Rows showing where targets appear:
::::
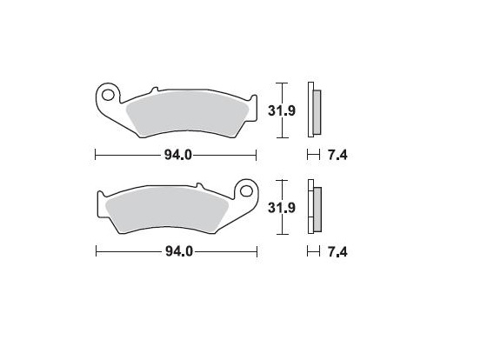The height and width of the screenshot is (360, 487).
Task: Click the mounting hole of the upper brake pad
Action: [109, 90]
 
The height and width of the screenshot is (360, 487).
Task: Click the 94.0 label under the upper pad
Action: [177, 156]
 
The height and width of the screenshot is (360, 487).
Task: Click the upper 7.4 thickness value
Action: [337, 156]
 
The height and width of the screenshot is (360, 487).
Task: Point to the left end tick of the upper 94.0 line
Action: [95, 156]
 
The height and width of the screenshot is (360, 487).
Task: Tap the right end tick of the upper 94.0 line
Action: [257, 156]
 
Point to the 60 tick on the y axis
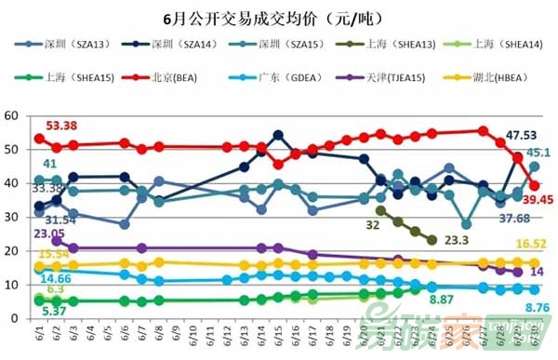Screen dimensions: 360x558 tap(13, 115)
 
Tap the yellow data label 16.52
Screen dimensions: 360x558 tap(531, 244)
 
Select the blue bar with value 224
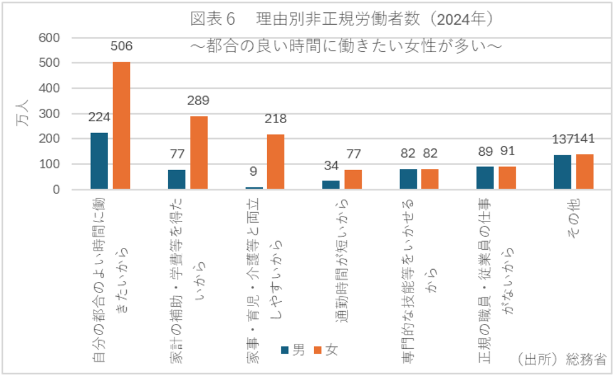coord(99,161)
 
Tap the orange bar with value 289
coord(198,153)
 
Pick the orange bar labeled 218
coord(276,161)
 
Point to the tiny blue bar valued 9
coord(254,188)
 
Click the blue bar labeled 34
coord(331,185)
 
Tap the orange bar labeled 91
coord(507,177)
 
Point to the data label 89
coord(485,152)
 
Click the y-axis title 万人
coord(22,114)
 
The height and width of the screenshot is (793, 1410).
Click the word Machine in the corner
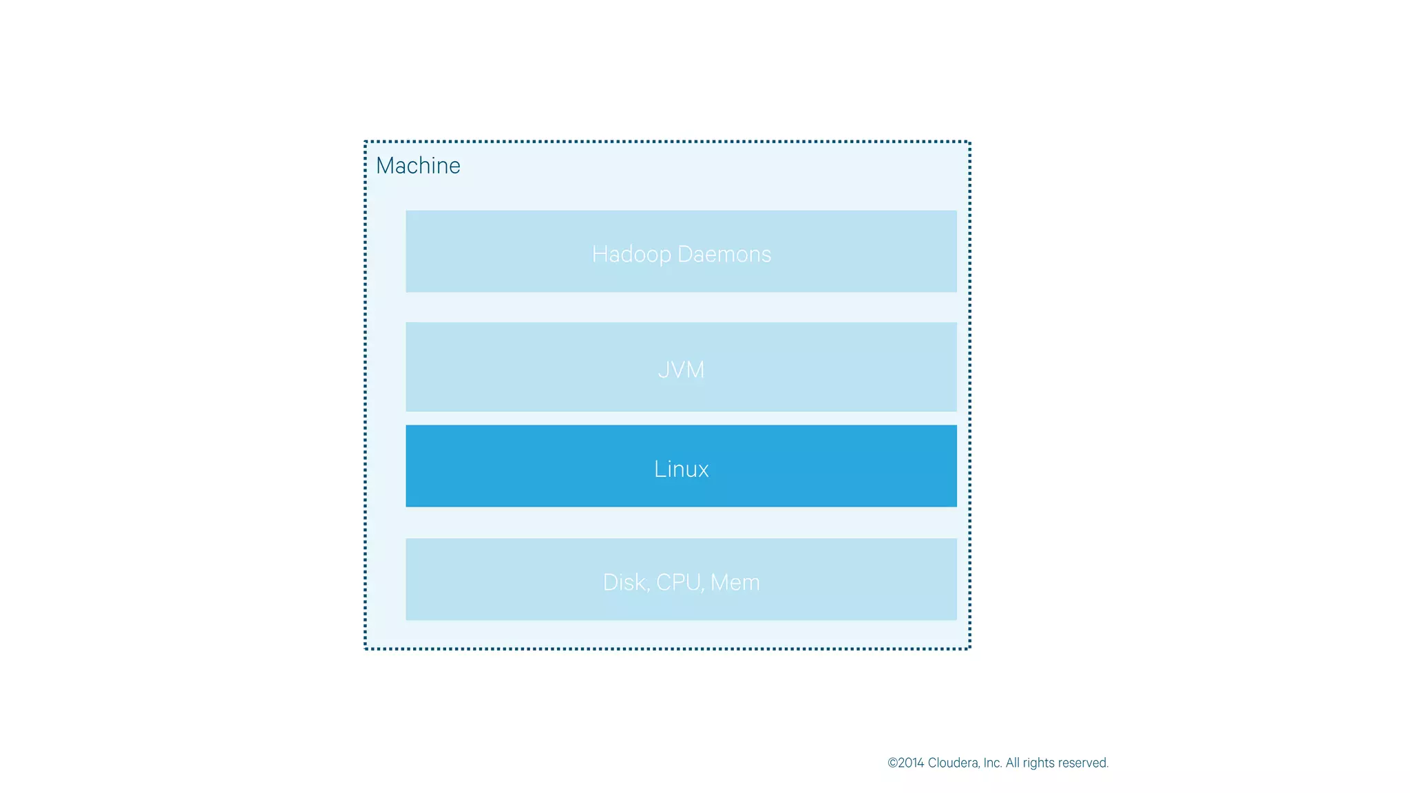click(x=418, y=166)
::::
Task statement — Reproduce the records verbatim from their first line through the line that contains "Action: [337, 156]", including that line. Leave the pictures out.

Result below —
The height and width of the screenshot is (360, 487).
Task: Click the mounting hole of the upper brake pad
Action: [109, 90]
 
The height and width of the screenshot is (360, 487).
Task: Click the 94.0 label under the upper pad
Action: [177, 156]
 
The height and width of the screenshot is (360, 487).
Task: Click the upper 7.4 thickness value
Action: [337, 156]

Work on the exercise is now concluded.